Batman, Spiderman, cette bande de mecs qui se prend pour des animaux en collants, ça n’existe pas dans la vraie vie ou alors sur des sites bizarres interdits aux moins de 18 ans.

La seule compétence de papa est de savoir utiliser la télécommande pour zapper entre L’équipe du soir et The Voice, d’ouvrir une canette de bière avec les dents et de faire semblant d’écouter papi, lorsqu’à ton anniversaire, il vient nous raconter qu’il a tué 300 nazis avec un couteau-suisse pendant la Seconde Guerre mondiale.

Je devrais te parler de tout ça pour te préparer à affronter ce qu’on appelle la vie. Du conflit israélo-palestinien, du Professeur Raoult, de Trump, du SMIC, de la recette de la tarte flambée à l’ananas, et des secrets des grandes personnes pour supporter ce joyeux bordel avec des doudous de l’industrie pharmaceutique, des contes en noir et blanc, des tartines de Nutella mentales : le gras, le Saint-Émilion, l’Étrange Noel de Mr Jack, la levrette, les chats, le cheesecake au citron, David Bowie, le Xanax et surtout l’illusion de rester des enfants en continuant de rêver même si tout est fait pour rappeler à Peter Pan que le Capitaine crochet n’est pas loin et que les crocodiles attendent la gueule ouverte la moindre chute dans les douves du destin.

Rien n’est simple mais tu le découvriras bien assez vite. Plus tu grandiras et plus tu auras l’impression que tout ça n’est qu’une vaste farce dans laquelle tu te dépatouilleras comme tu peux, tombant souvent puis te relevant, blessé, déçu, l’essentiel étant de prendre conscience que tu ne sauras jamais tout et qu’il faut vivre avec ce doute en restant toi-même, en te jouant de la vie, en faisant en sorte qu’elle ne t’attrape jamais pour te mettre au coin.

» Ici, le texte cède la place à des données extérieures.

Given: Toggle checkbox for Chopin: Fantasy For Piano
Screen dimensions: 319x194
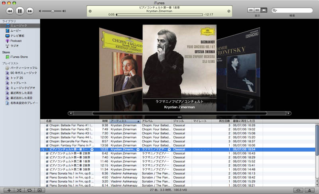Looking at the screenshot, I should [x=47, y=145].
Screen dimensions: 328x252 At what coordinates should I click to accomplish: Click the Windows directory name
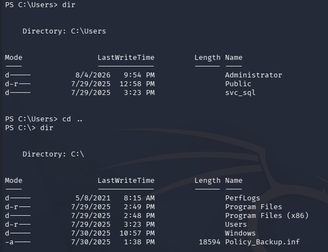click(240, 233)
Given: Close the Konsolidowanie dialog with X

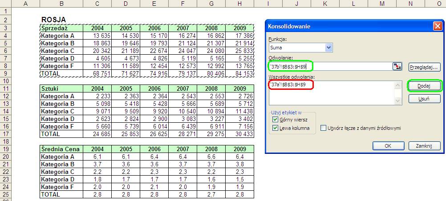Looking at the screenshot, I should (x=437, y=26).
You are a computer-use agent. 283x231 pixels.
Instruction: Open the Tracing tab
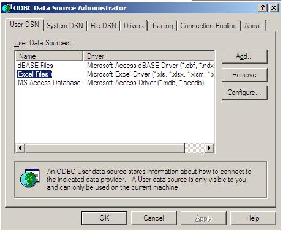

Même si tu déplais à certains, mieux vaut être détesté pour ce que tu es qu’aimé pour ce que tu n’es pas.

Tu me regardes avec ta fausse moustache en chocolat fondu puis tu me lances ta grimace spéciale, celle où tu louches en appuyant un doigt sur ton nez pour imiter un cochon qui couine frénétiquement. L’insouciance du moment face au temps, ce meurtrier silencieux et patient qui assassine les certitudes des enfants.

Il est trop tôt pour te raconter tout ça, trop tôt pour t’expliquer comment on fait les bébés et je préfère te voir observer les cigognes qui volent au-dessus des lignes électriques en essayant d’apercevoir si l’une d’entre-elles ne vient pas te déposer une petite sœur enveloppée dans un torchon de soie. Ce n’est pas non plus le moment de te révéler que le Père Noël qui sent  le Picon et qui parle trop fort chaque année, c’est moi, et non pas un être surnaturel qui traverse la nuit sur un traîneau tiré par des rennes aussi docile que des chats.

Un jour viendra où tu comprendras tout ça et si jamais tu n’y arrives, peu importe qui tu seras devenu et où tu seras, appelle-moi, nous ferons des grimaces au monde en mangeant du chocolat.